Imagine how happy I was when this turned out super well! Of course it’s not the exact same as the cheesy alternative, but this is a great healthy substitute if you love Alfredo sauces. You can eat this on regular noodles, gluten free noodles, or make veggie noodles like we did. Whichever noodle you choose, you will have zero guilt when eating this sauce.

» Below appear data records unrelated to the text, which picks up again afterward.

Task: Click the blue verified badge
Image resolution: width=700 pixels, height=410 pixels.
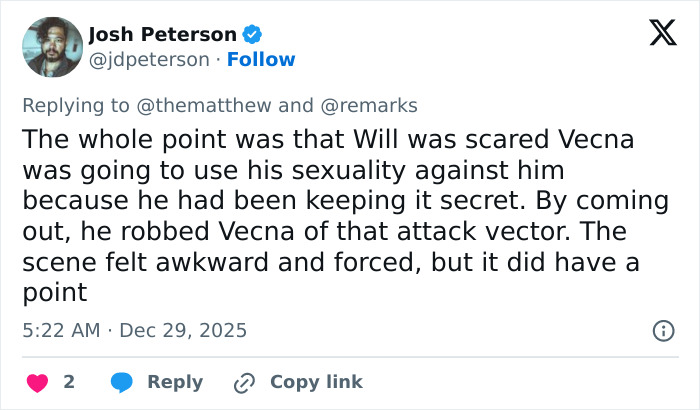Action: pos(254,34)
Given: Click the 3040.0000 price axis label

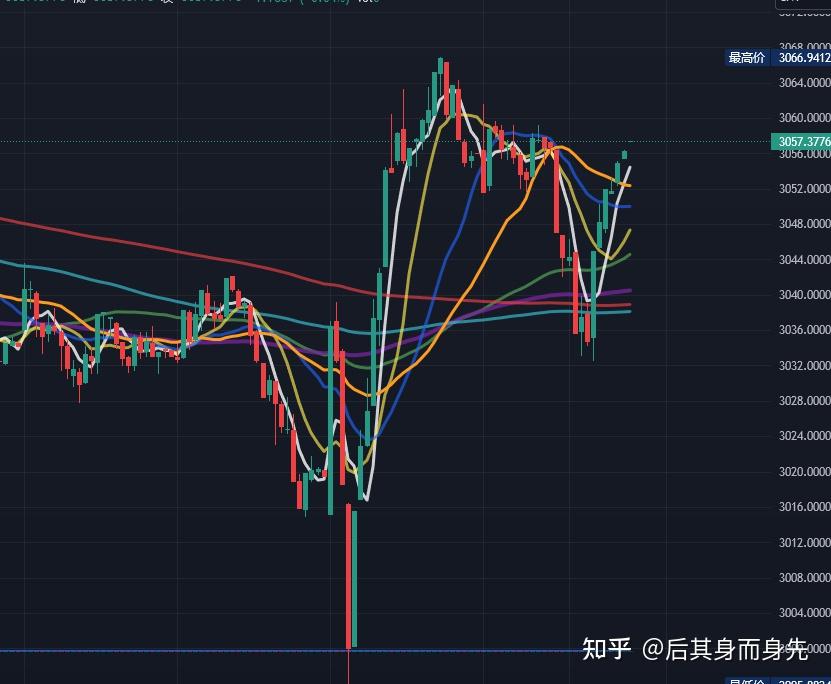Looking at the screenshot, I should [804, 294].
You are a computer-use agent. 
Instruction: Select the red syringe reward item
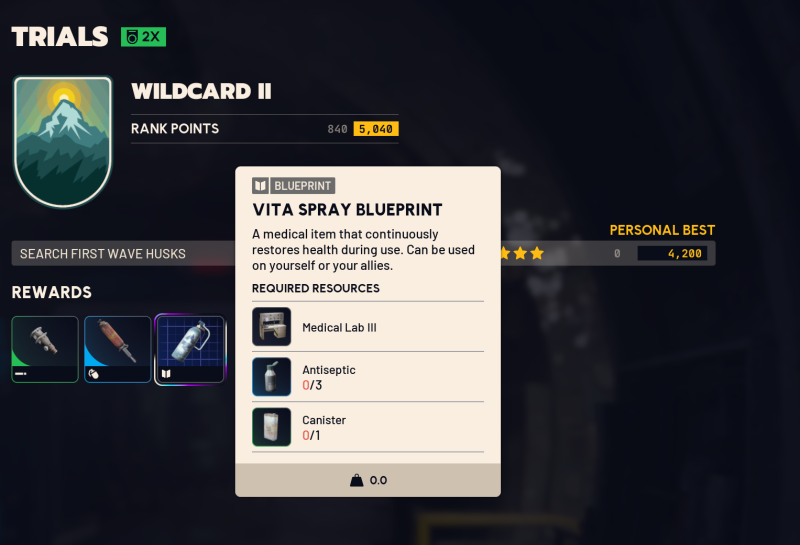tap(118, 350)
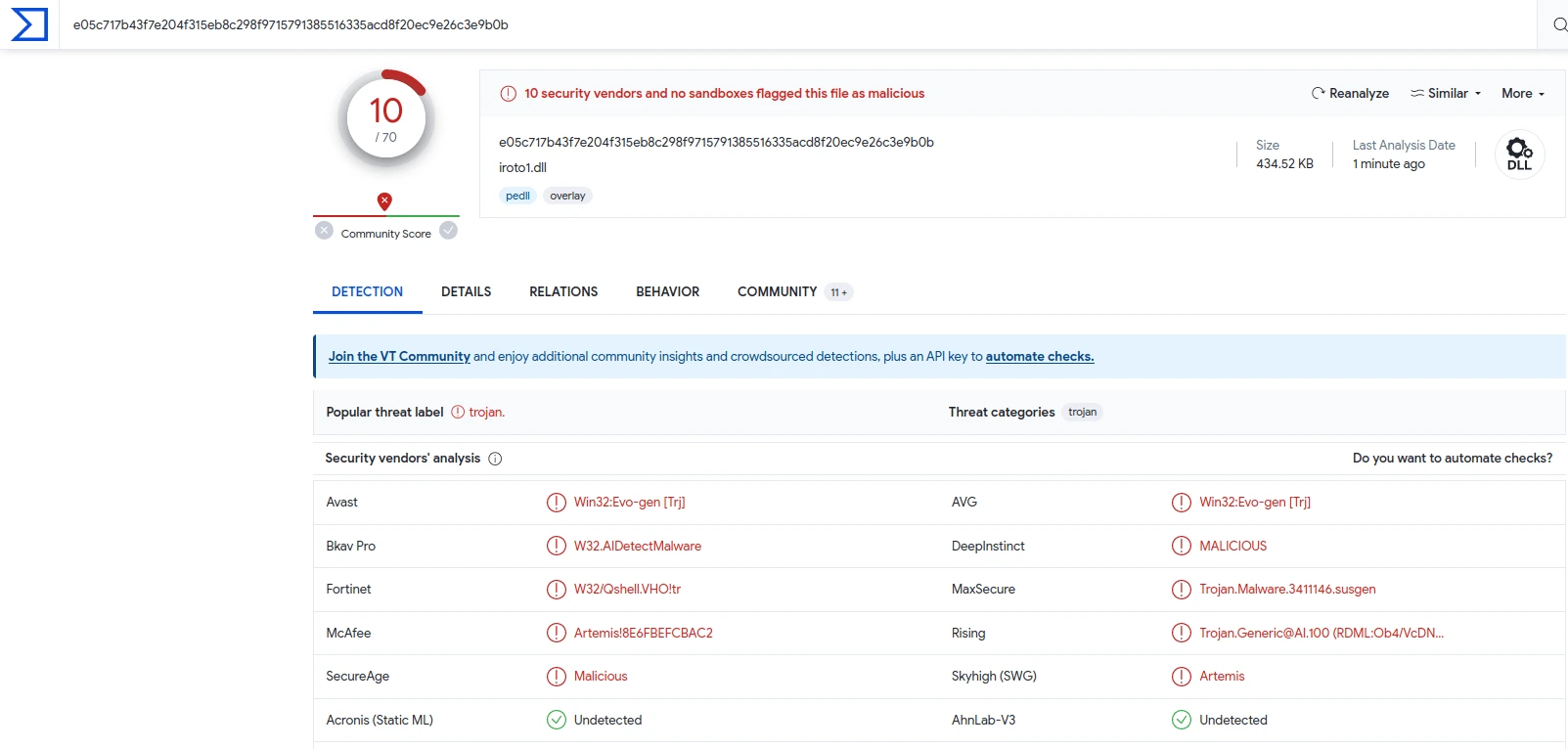Open the Similar dropdown menu
Screen dimensions: 1568x749
click(x=1446, y=94)

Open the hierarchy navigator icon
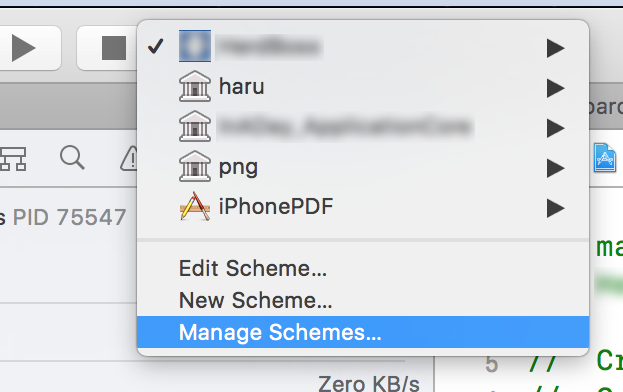pyautogui.click(x=13, y=159)
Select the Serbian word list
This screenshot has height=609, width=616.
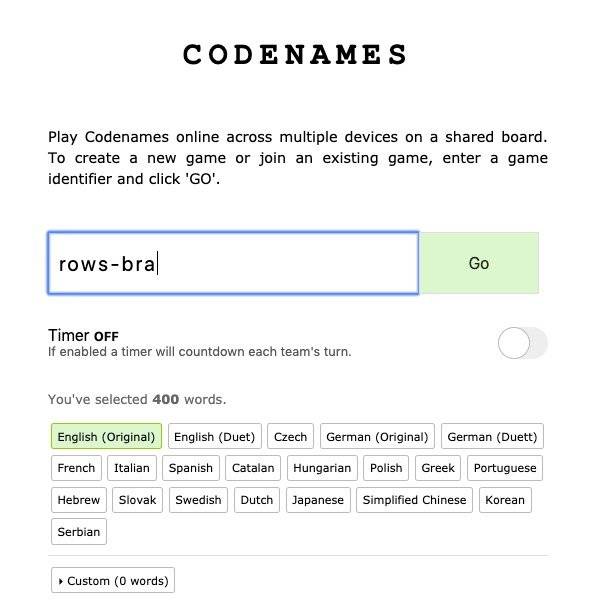pyautogui.click(x=79, y=532)
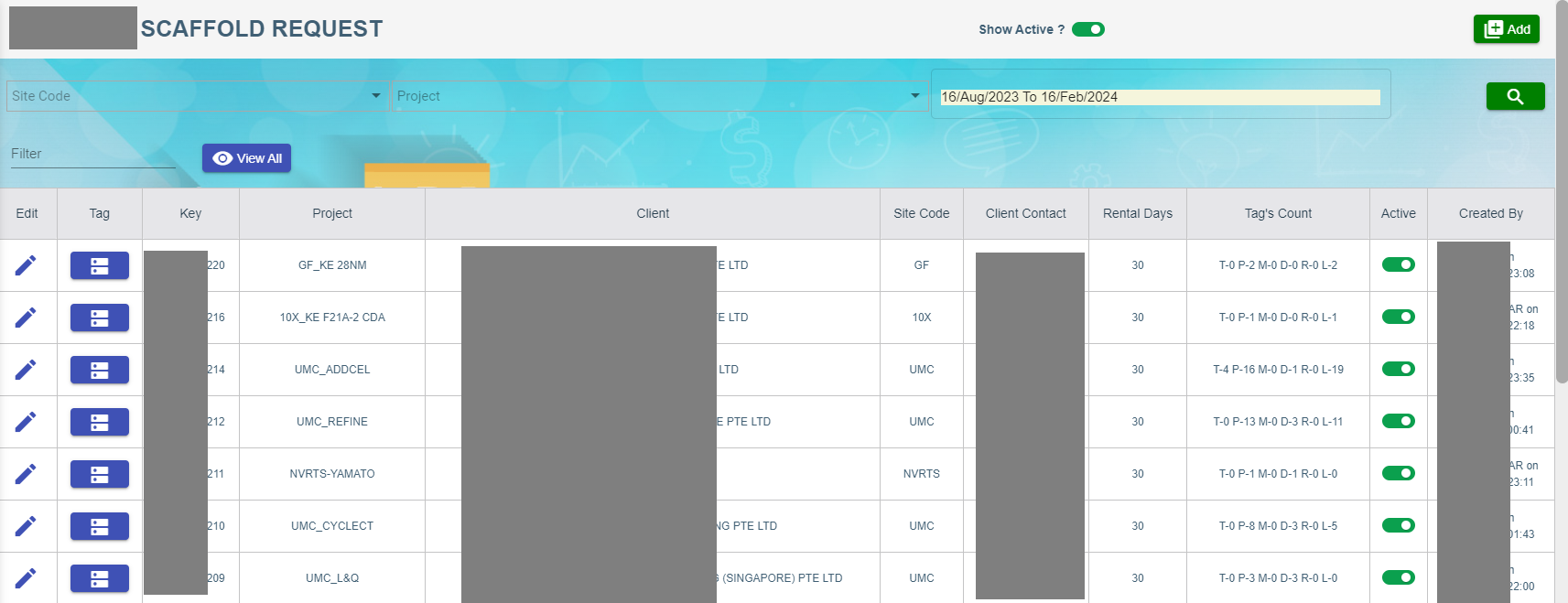The height and width of the screenshot is (603, 1568).
Task: Open tag button for UMC_REFINE row
Action: click(100, 422)
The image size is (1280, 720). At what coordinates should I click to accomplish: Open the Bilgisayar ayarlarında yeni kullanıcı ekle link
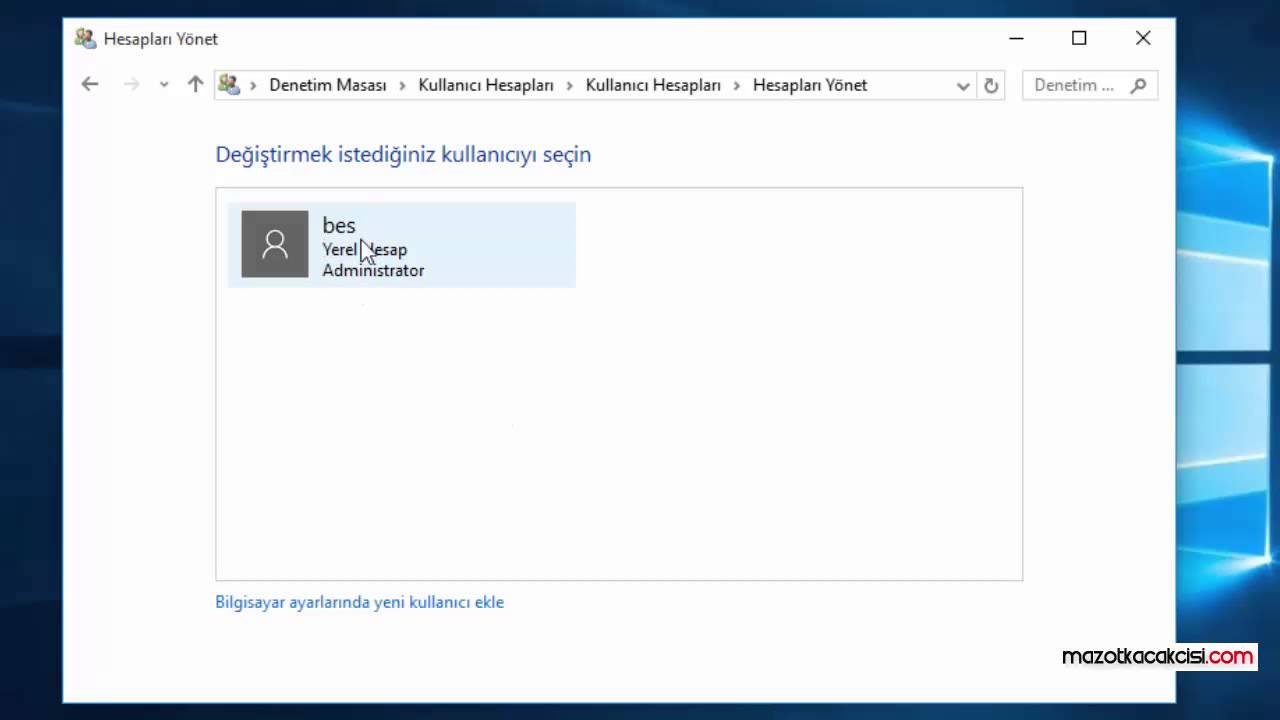tap(359, 602)
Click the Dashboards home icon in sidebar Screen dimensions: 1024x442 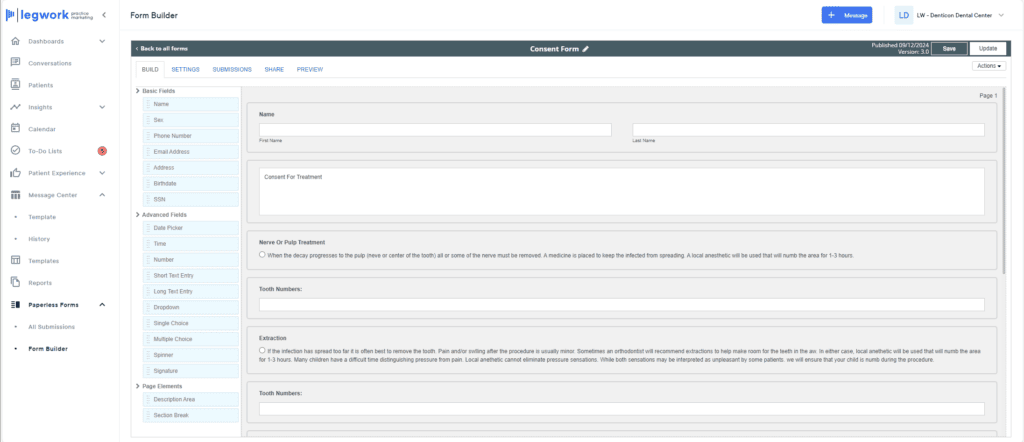[15, 41]
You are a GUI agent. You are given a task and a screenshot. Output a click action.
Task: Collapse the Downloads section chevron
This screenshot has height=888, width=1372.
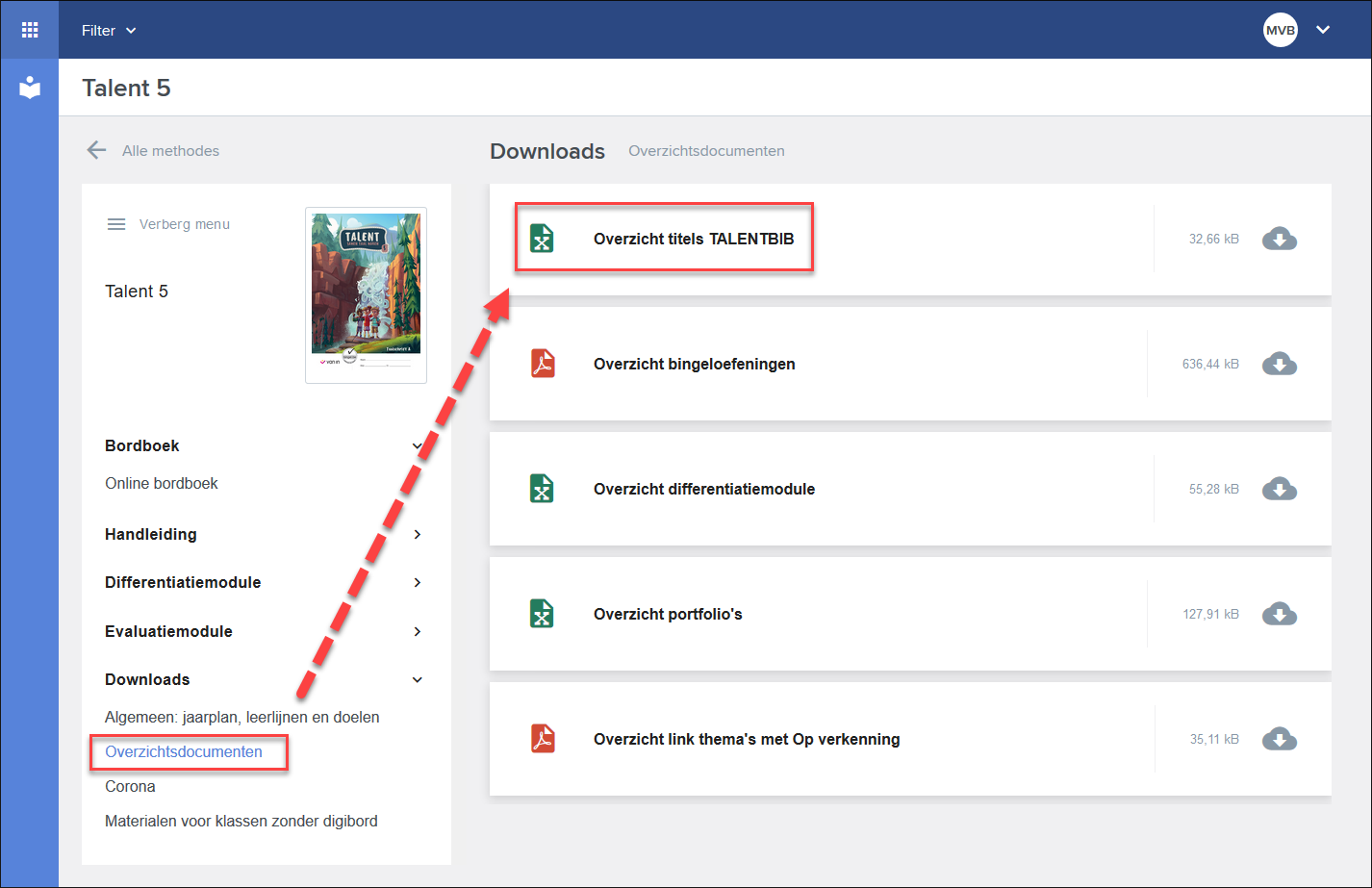pyautogui.click(x=418, y=679)
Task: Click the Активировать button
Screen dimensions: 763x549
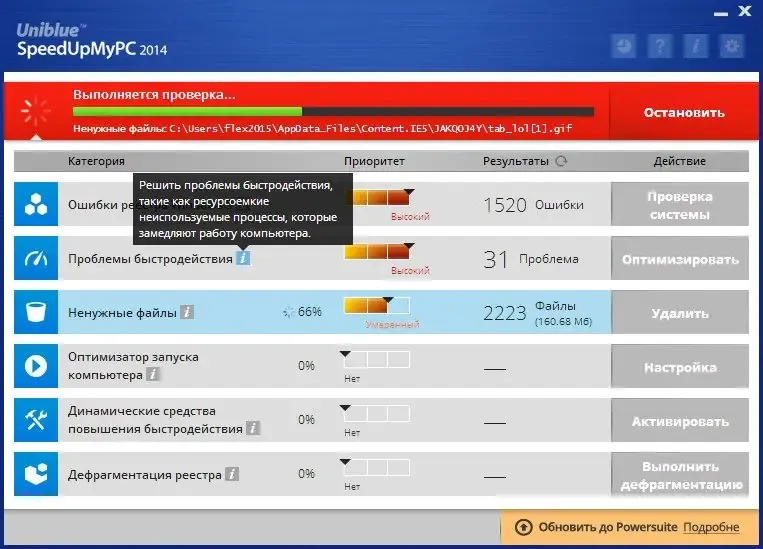Action: (680, 421)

We also chose to add shrimp but any protein would be great.
- 6-7 small, skinny zucchini squash (if you choose the veggie noodles)
- 1 lb uncooked fettuccine noodles (if you choose the regular noodles)
- 2 small heads cauliflower
- 6 cups vegetable broth
- 6 cloves garlic, minced
- 4 tablespoons grass-fed butter
- 1 tablespoon salt
- 1 tsp black pepper
- pinch of nutmeg
- 2 tablespoons olive oil
- 1/4 cup milk of your choice (or cream)
- 1 lb uncooked shrimp - de-veined and tail removed (I buy them this way)
- Chop cauliflower
- Bring vegetable broth to a boil over medium heat and add cauliflower florets
- Cook until soft - this took me about 20 minutes
- Melt 1 tablespoon of butter over low-medium heat
- Add minced garlic and saute for 4-5 minutes until soft and fragrant
- If you are using real noodles, as the cauliflower and garlic are cooking, bring a large pot of water to a boil and cook fettuccine according to instructions on the package
- If you are using veggie noodles, as the cauliflower and garlic are cooking, make your noodles using a spiral vegetable slicer of your choice
- Transfer cauliflower to a blender with about 2 cups of broth (you could also try an immersion blender)
- Add the sauteed garlic and butter, 2 tbsp of butter, salt, nutmeg, olive oil and black pepper
- Puree until very smooth - about 5 minutes
- Taste the sauce and adjust seasonings - we added more salt to make it taste more authentic
- If using veggie noodles, cook your zucchini noodles for about 3 minutes in the same pan that your garlic and butter were sauteed in
- For the shrimp, melt remaining 1 tbsp of butter in a pan and add shrimp
- Season with salt and pepper and flip after cooking for 1.5 minutes
- Cook the other side for 1.5 minutes and they should be done - don't overcook or your shrimp will be rubbery
- Add about 4 cups of sauce to your noodles and stir - add more if needed
- Serve with shrimp or protein of your choice
- We had about 4 cups of sauce leftover and we froze it in a glass tupperware for later use.